Thursday, November 14, 2002

I teach the Church's position on contraception in my ethics class, and

nobody complains. Yes, believe it or not, when we discuss natural law ethics, I use the Church's prohibition of contraception as my example. I show how Aquinas proceeds: there is the first object of practical reason, which is the good, and then the first indemonstrable precept, that good is to be done and evil to be avoided. Then arises the question "What is good?" At this point one needs to examine human beings to decide what human goods are. It is not a simple matter of taking a poll on what humans like, but rather a matter of finding out what the real goods are that contribute to human flourishing. Just as if in a plague 51% of the people with the illness wouldn't make the illness health, so also if 51% of humans think that fornication were right, it would still be wrong, because fornication doesn't help humans to flourish.

So far, so good. We have a sketch of how natural law theory works. But how do we figure out particular precepts of the natural law? I use contraception as an example. We take a good hard look at the nature of the human person and of the sexual act. Sex is an act that by its very nature includes the gift of self to another, a total gift of the whole person to the other person. If its procreative dimension is taken away, the act becomes false, a restricted and shallow use of another for pleasure rather than a self-gift of love.
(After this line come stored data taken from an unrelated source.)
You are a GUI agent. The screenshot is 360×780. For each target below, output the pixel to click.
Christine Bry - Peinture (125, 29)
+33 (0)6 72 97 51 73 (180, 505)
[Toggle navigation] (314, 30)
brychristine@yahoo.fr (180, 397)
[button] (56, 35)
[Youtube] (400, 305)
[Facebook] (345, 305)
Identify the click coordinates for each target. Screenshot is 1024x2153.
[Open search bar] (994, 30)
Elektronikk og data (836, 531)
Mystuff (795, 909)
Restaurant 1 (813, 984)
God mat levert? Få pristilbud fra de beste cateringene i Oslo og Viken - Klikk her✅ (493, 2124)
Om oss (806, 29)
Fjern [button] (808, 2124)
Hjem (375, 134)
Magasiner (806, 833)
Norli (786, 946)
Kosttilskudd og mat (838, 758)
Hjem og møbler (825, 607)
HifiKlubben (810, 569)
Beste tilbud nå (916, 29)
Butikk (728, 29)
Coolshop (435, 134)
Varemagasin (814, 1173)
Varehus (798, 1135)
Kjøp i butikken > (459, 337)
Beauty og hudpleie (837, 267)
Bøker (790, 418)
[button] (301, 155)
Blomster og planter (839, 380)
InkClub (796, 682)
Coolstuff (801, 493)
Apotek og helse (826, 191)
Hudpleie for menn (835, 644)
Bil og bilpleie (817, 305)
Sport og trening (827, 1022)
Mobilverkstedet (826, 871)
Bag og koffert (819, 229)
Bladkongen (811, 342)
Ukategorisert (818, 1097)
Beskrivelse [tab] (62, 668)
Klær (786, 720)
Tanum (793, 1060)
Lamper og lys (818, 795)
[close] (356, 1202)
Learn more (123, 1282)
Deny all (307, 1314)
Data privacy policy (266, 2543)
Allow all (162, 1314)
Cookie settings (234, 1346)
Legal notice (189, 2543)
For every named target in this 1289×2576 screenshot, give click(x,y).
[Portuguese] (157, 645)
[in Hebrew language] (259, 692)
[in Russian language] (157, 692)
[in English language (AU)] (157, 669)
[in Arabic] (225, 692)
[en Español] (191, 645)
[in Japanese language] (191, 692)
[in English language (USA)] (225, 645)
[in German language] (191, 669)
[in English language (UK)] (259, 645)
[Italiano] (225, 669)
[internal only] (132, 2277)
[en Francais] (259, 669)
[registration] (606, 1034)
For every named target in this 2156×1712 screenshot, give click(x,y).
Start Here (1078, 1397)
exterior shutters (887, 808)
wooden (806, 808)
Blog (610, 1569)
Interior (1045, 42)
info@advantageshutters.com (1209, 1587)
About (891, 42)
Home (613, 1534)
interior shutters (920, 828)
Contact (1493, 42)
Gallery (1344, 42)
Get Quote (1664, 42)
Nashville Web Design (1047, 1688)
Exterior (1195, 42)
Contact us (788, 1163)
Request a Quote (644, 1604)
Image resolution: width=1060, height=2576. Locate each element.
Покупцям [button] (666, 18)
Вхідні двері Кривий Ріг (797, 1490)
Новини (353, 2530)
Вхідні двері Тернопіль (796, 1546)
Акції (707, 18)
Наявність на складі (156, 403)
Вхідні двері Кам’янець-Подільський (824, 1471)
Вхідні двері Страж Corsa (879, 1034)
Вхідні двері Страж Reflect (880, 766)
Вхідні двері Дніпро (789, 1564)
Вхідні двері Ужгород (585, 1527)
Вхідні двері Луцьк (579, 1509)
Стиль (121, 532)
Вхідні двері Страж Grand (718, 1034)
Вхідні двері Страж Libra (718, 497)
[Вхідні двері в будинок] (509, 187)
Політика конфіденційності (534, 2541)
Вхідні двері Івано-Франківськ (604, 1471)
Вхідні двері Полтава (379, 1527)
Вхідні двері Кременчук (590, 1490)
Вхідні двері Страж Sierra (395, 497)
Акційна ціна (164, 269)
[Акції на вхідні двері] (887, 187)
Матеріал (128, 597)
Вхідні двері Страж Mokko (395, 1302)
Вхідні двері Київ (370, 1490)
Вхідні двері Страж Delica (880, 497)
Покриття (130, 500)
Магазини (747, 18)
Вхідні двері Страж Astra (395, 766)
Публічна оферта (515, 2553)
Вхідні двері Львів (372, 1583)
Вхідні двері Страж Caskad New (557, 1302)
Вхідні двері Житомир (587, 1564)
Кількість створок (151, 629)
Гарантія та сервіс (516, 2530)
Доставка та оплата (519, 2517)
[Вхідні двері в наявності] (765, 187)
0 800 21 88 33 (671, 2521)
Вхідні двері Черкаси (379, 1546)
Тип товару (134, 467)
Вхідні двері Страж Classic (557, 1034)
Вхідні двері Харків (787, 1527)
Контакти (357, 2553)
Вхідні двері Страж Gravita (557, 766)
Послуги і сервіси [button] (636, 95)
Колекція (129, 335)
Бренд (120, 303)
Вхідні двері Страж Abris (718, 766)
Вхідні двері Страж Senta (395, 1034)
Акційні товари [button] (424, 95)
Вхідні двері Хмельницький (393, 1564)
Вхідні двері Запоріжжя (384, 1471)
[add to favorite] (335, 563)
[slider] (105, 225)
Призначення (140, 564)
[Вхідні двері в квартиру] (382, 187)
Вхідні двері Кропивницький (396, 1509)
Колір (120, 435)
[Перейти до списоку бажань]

We then look at it more concretely. I draw a circle on the board to represent a woman. In the circle I place the various elements that contribute to the whole that is woman. So, it looks like this: (intelligence, judgment, wisdom, humor, love, sexual organs and attributes.) This represents the whole woman. I then draw another circle representing a man: (sexual organs.} I point out that if sex is open to the gift of life, the man needs to consider the entire woman, for she could be the mother of his child. If the sexual act is sterilized, the man no longer needs to consider the whole woman, but can just consider (sexual organs.) The woman becomes nothing other than a tool to be used for pleasure. Evidence that this is the case can be seen in the desperate things that women do to fight to stay sexually attractive, from botox to fad diets, from breast implants to mutilating their faces in plastic surgery. Look at what Joan Rivers has done to herself in a futile attempt to remain "sexy." Further, look at what happens to the man: because of contraception, the man is able to live his life like a fifteen year-old boy would like to live, full of sex without consequences. Once a student asked me when men grow up, and I said "Only when they have to." If men can have sex without consequences, they will never grow up. Thus men become incapable of being good husbands and fathers, since they never had to, because of

I ask the students to answer if they think, honestly, that contraception leads to human flourishing: "Umm, no." I then say "If that is the case, then is the Church correct that it is a bad thing?" "Yes." Perhaps it is a result merely of my wonderful teaching abilities or commanding personality, but as of yet no-one has disputed me on the conclusion.

The moral of the story? The teaching on contraception hasn't been rejected as much as it has never been taught. It can be taught in a way that allows the students to come to the correct conclusion on their own. I appeal to all of you to teach the Church's teaching on the Gospel of Life--it can be effectively taught for the simple reason that it is true. Teach it!